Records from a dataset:
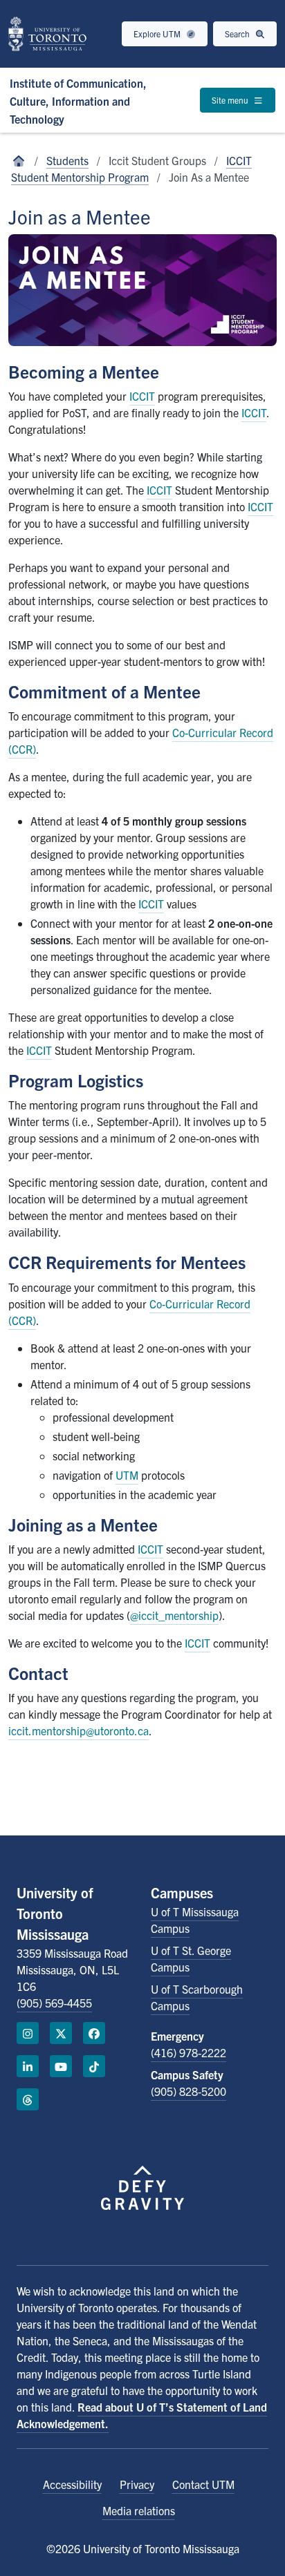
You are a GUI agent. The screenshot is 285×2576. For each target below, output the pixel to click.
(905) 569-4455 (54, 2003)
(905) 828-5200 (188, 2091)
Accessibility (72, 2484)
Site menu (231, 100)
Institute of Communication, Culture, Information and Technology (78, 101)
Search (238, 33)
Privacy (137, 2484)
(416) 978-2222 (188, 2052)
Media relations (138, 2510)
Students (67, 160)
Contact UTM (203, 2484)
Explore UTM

EXERCISE.
Which lines run from the one containing "Search (238, 33)" to the end of the records? Transcribe exactly those, both ends included.

RESPONSE AREA.
Search (238, 33)
Privacy (137, 2484)
(416) 978-2222 (188, 2052)
Media relations (138, 2510)
Students (67, 160)
Contact UTM (203, 2484)
Explore UTM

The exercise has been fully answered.